Die folgende Darstellung stammt von August Bebel.
Sie wurde entnommen seinem Buch „Aus meinem
Leben". Der Bericht gibt einen lebendigen Einblick
in die sozialen und wirtschaftlichen Verhältnisse, wie
sie vor hundert Jahren bestanden. Diese Kulturgeschichte
des einfachen Mannes aus dem Volke
habert die älteren unter uns noch am Rande miterlebt
. Die junge Generation weiß davon nichts mehr.
Sie wird mit Aufmerksamkeit und Ergriffenheit lesen,
unter welch bescheidenen Bedingungen ihre Großväter
und Urgroßväter gelebt und gearbeitet haben.

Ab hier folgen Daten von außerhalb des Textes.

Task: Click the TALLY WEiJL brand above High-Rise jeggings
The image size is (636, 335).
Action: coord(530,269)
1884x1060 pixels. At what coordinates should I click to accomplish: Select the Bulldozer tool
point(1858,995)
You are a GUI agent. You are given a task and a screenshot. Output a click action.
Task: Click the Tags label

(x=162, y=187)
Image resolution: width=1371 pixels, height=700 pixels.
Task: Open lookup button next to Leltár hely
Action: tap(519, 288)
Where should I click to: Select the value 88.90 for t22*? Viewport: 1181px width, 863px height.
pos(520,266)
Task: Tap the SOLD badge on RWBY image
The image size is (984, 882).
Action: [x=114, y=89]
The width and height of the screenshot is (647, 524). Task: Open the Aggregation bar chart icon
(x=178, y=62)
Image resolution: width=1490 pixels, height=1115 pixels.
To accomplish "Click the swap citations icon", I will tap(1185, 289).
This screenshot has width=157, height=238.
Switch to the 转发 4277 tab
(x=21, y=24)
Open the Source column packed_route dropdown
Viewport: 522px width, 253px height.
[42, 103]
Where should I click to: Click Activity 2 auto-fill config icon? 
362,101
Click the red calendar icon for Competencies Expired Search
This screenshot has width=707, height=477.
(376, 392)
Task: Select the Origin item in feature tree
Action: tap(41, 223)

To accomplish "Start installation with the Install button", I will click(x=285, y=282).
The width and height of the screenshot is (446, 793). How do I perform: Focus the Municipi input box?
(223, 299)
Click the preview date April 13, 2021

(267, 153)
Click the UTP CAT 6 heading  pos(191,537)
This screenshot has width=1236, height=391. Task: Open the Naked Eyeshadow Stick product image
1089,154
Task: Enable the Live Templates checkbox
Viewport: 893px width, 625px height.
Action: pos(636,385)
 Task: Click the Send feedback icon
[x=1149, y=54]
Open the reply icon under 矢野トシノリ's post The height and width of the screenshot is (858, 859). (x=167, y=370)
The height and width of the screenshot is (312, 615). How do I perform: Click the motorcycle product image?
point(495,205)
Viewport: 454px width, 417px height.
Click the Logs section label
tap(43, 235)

August Bebel ist am 22. Februar 1840 in einer Kasematte
der Festungswerke in Köln-Deutz geboren als
Sohn eines Berufsunteroffiziers. Dieser starb mit
35 Jahren an Tuberkulose. Seine Mutter heiratete
wieder, aber auch der Stiefvater starb bald an der
Proletarierkrankheit. Die Mutter siedelte dann mit
ihren zwei Buben in ihre Heimat nach Wetzlar über.
Noch ehe August Bebel die Volksschule verlassen
hatte, verlor er auch seine Mutter. Er erlernte das
Drechslerhandwerk. Nach Abschluß der Lehre setzt
unser Bericht ein.

Die Veröffentlichung erfolgt im Nachgang zum fünfzigsten
Todestag. August Bebel starb am 13. August
1913 zu Passug in Graubünden. Seine Beisetzung er-
folgte unter ungeheurer Beteiligung in Zürich. Auch
das badische Oberland war dabei stark vertreten.

Fr. Kuhn, Lörrach

Ende Januar 1858 rüstete ich mich zur Wanderschaft
. Als ich mich von der Meisterin verabschiedete
, gab sie mir außer dem fälligen Lohn,
der pro Woche 15 Silbergroschen betrug, noch
einen Taler Reisegeld. Am 1. Februar trat ich
von Wetzlar aus die Reise zu Fuß bei heftigem
Schneetreiben an. Mein Bruder, der das Tischlerhandwerk
erlernte, begleitete mich ungefähr eine
Stunde Weges. Als wir uns verabschiedeten, brach
er in heftiges Weinen aus, eine Gefühlsregung,
die ich nie an ihm beobachtet hatte. Ich solle ihn
zum letzten Male gesehen haben. Im Sommer
1859 erhielt ich die Nachricht, daß er binnen drei
Tagen einem heftigen Gelenkrheumatismus erlegen
sei. So war ich der letzte von der Familie.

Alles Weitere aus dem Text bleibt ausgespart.